◆ DOCUMENT TEXT

# # # # # # #

Boeing is the more recognized name, based in Seattle, Washington, an example of what it takes to be a big and successful company in the United States.  With the development of commercial aircraft, Boeing was early on the scene, and with some brilliant business strategies and a constantly developing technology, was able to seize the market and become the mainstay for aircraft development, leaving the leftovers for Airbus, the European aircraft development company, and the other US company, McDonnell-Douglas.  With its constant development of bigger and better planes, culminating with the 747 – the most successful plane ever – the company remained on top for some time through the seventies and eighties; it seemed there was nothing they could do wrong, and Boeing felt entitled to this.

# # # # # # #

◆ DATA SECTION
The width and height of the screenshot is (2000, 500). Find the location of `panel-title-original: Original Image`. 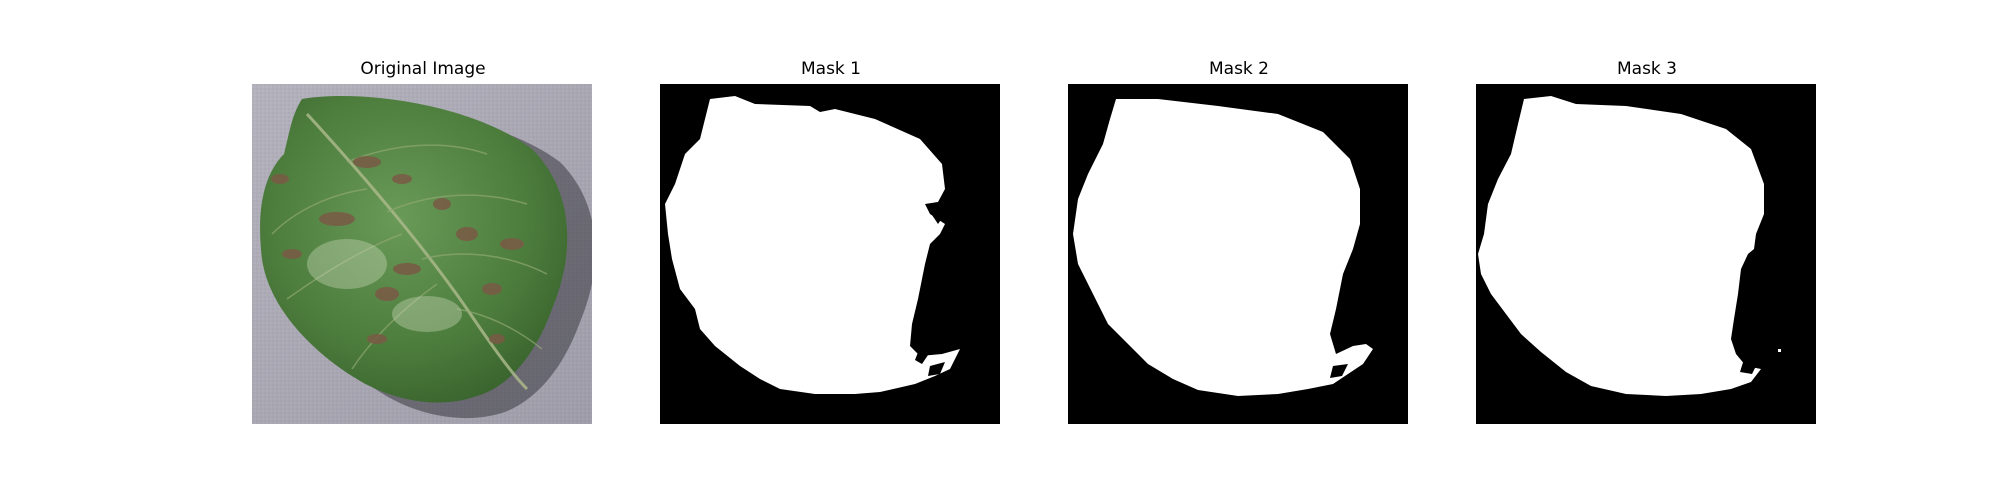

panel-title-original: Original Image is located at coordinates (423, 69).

# # # # # # #

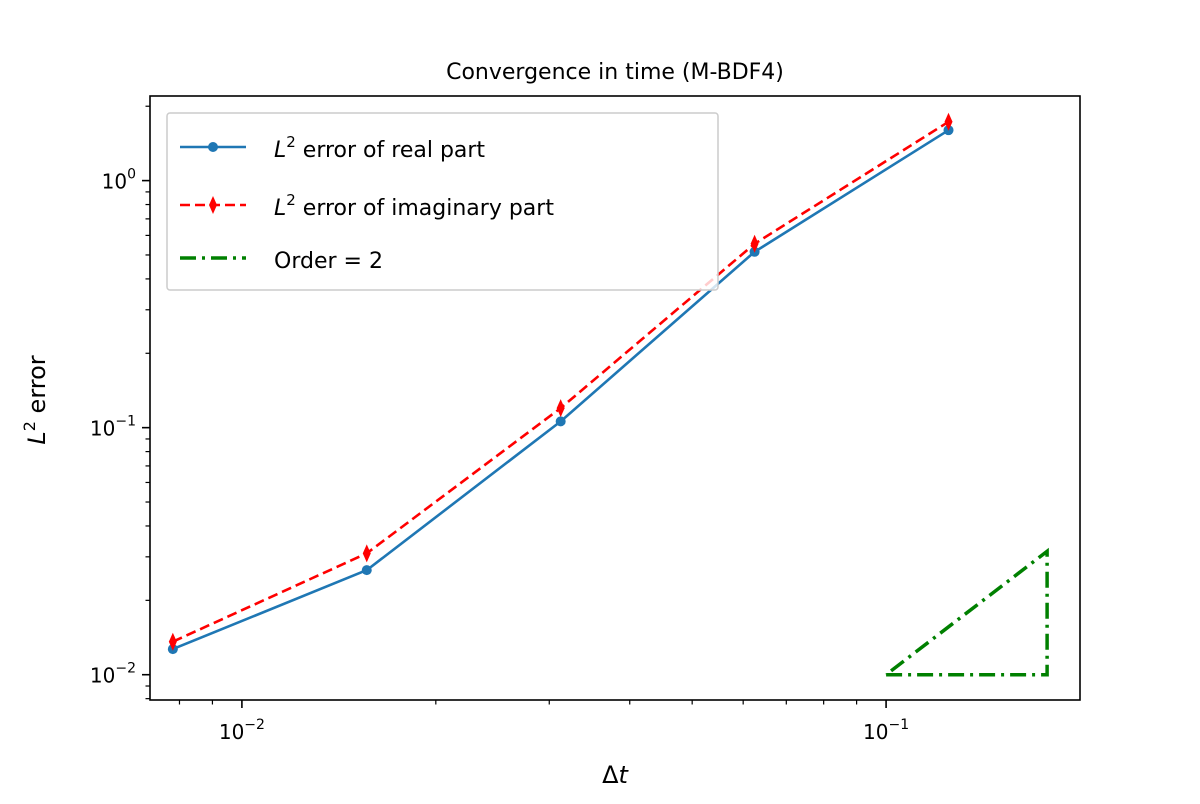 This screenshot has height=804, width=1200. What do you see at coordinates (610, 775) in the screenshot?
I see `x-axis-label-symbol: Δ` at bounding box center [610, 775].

# # # # # # #

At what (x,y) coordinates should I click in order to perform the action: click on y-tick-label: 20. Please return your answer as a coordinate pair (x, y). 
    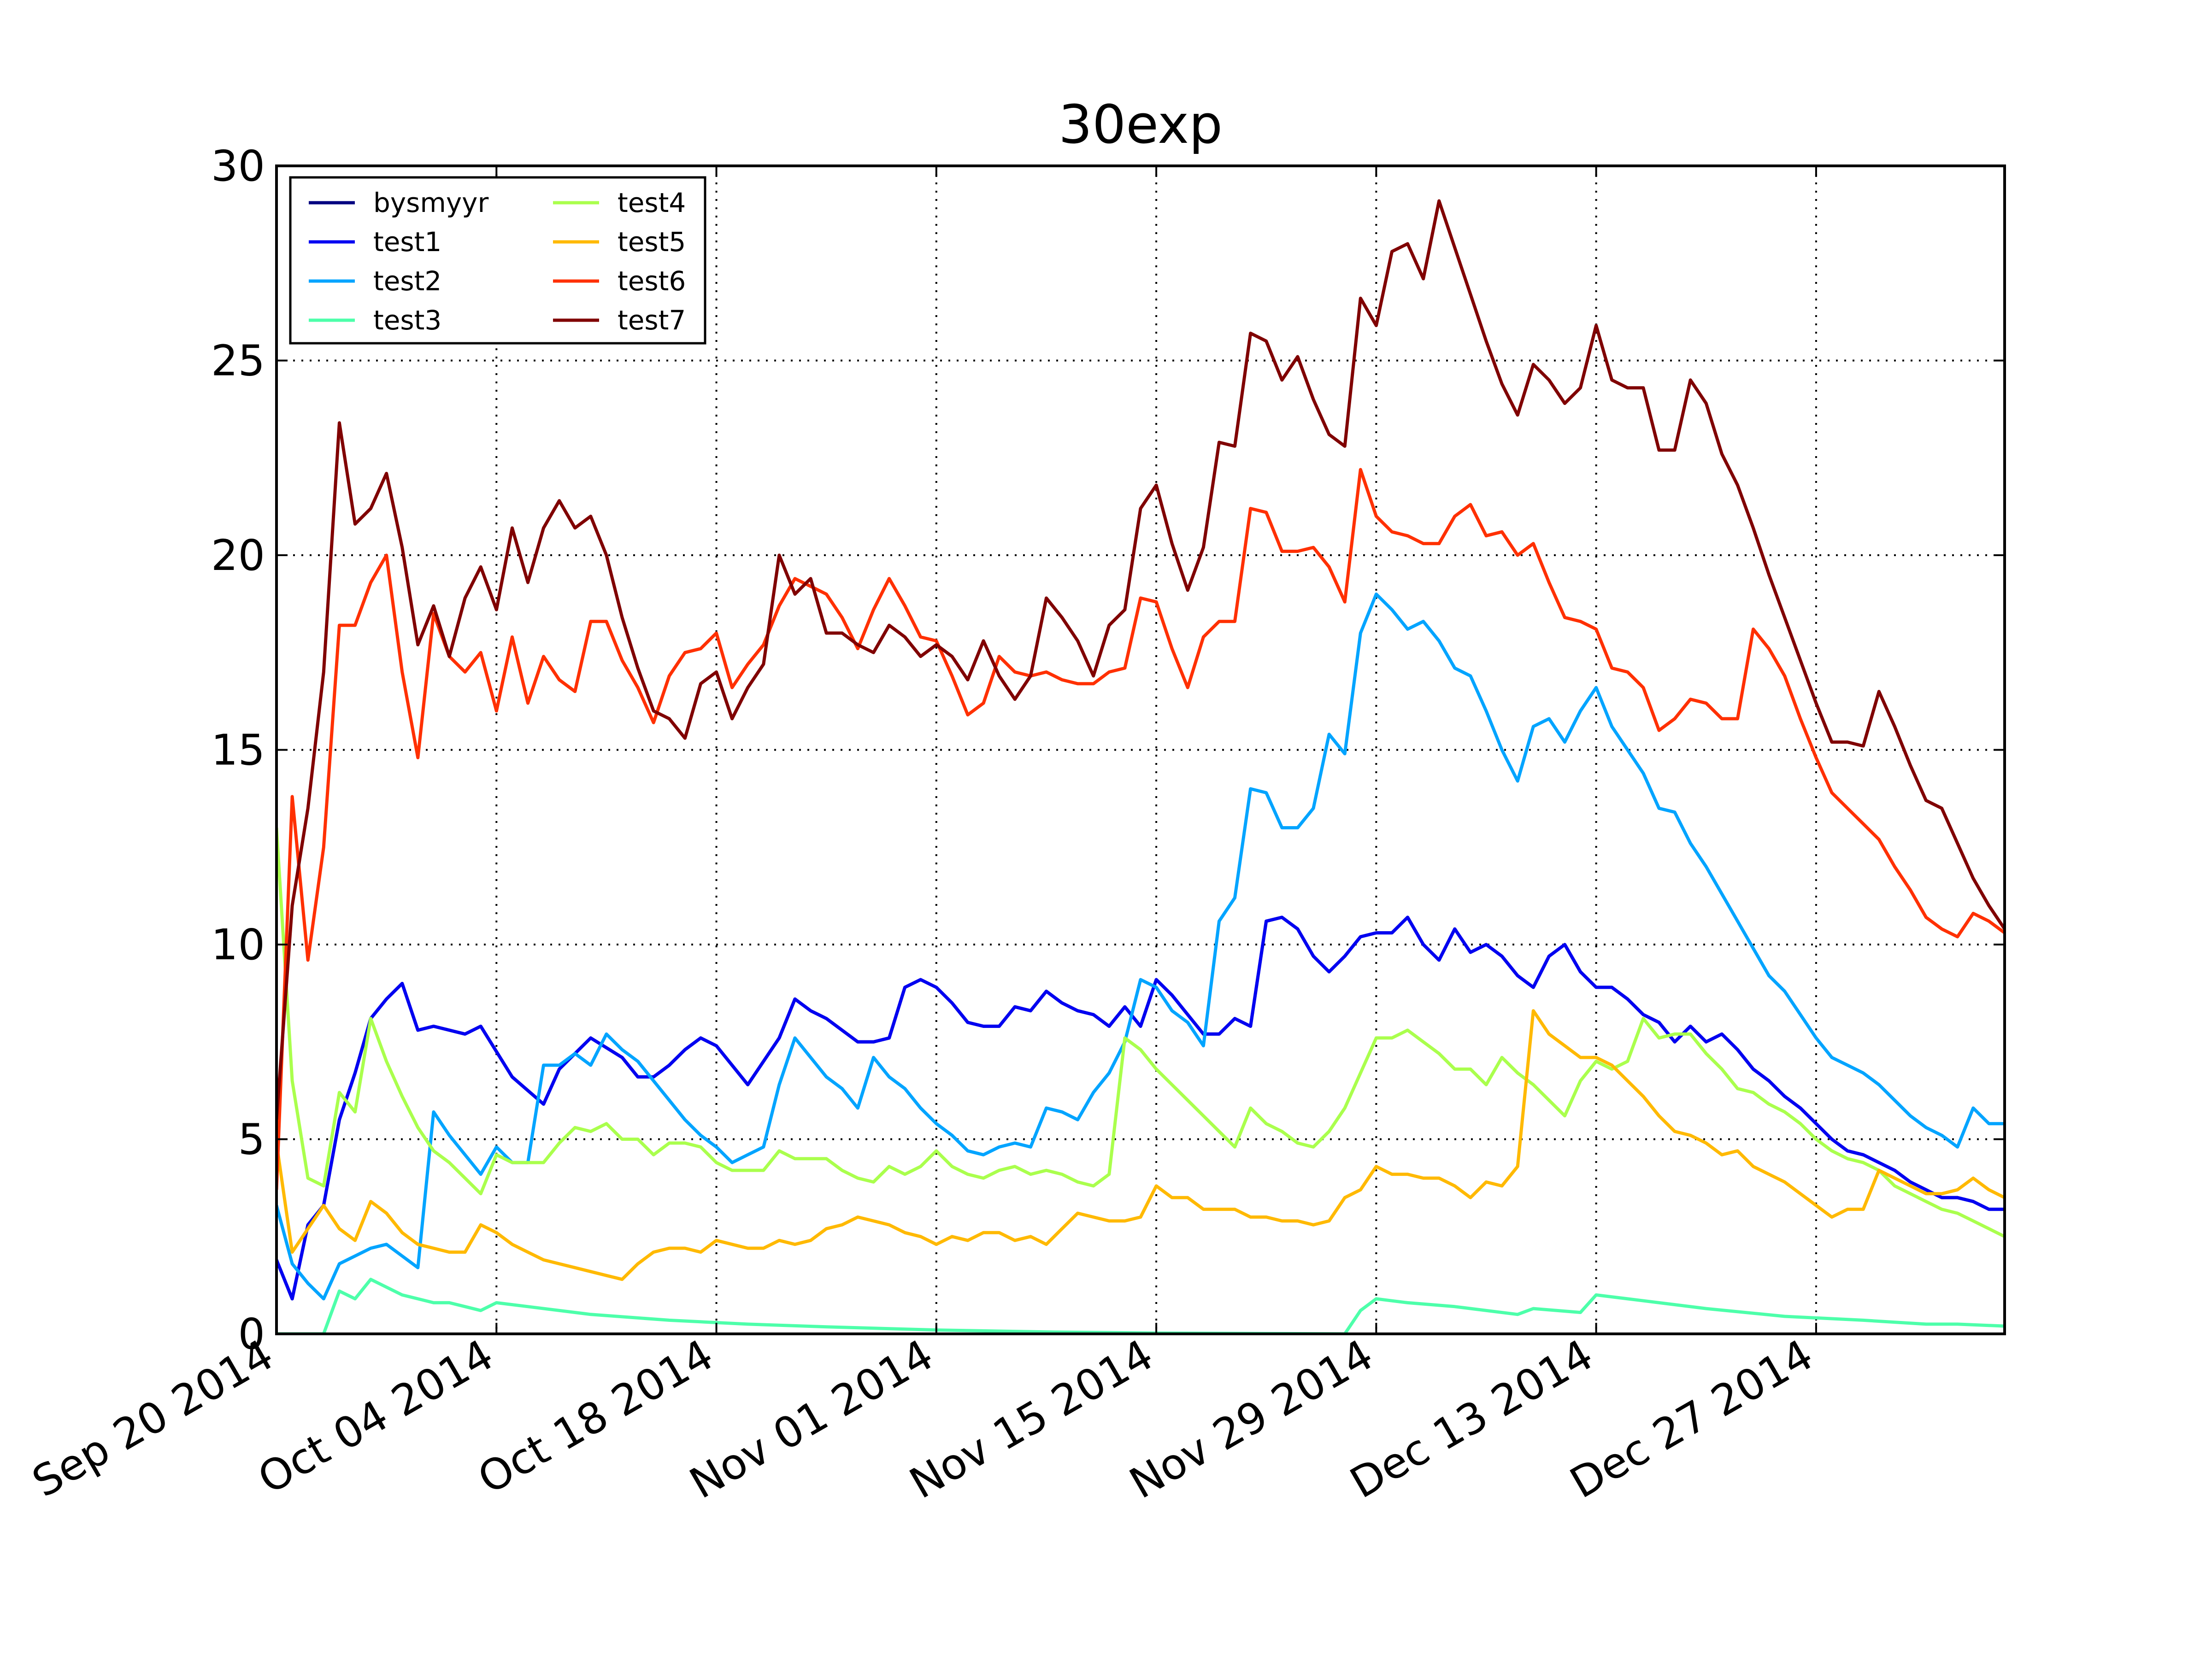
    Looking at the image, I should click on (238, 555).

# # # # # # #

◆ DIRECTIONS
• a. Answer from the passage about Boeing:
(i) In which city and state is Boeing based?
(ii) Which plane does the passage call the most successful plane ever?
(iii) During which decades did the company remain on top?
• b. Carry on the passage about Boeing from the point where it stops.
The records have no role in any task here.

◆ RESULTS OF THE EXERCISE
• a.
(i) Seattle, Washington
(ii) The 747
(iii) The seventies and eighties

• b.
Airbus began small, a conglomerate of European countries including France, Germany, Britain, and Spain, and lacking in a business drive they were soon passed by Boeing in the entrepreneurial world of aircraft development and sales.  Nevertheless, they kept going, continuing to develop new planes and trying to keep up with Boeing, trying to make that one plane that would be better, more efficient than what Boeing had on the market, and finally turn the tables.  In the late eighties, going into the nineties, this is essentially what happened with the development of the ever popular A340.  Coupled with this development of a successful aircraft that airlines wanted to use, was the aforementioned arrogance of Boeing in assuming they were always going to be on top, and when the company changed CEOs and business models, things started to go south for Boeing, and for the first time Airbus was a name to be reckoned with.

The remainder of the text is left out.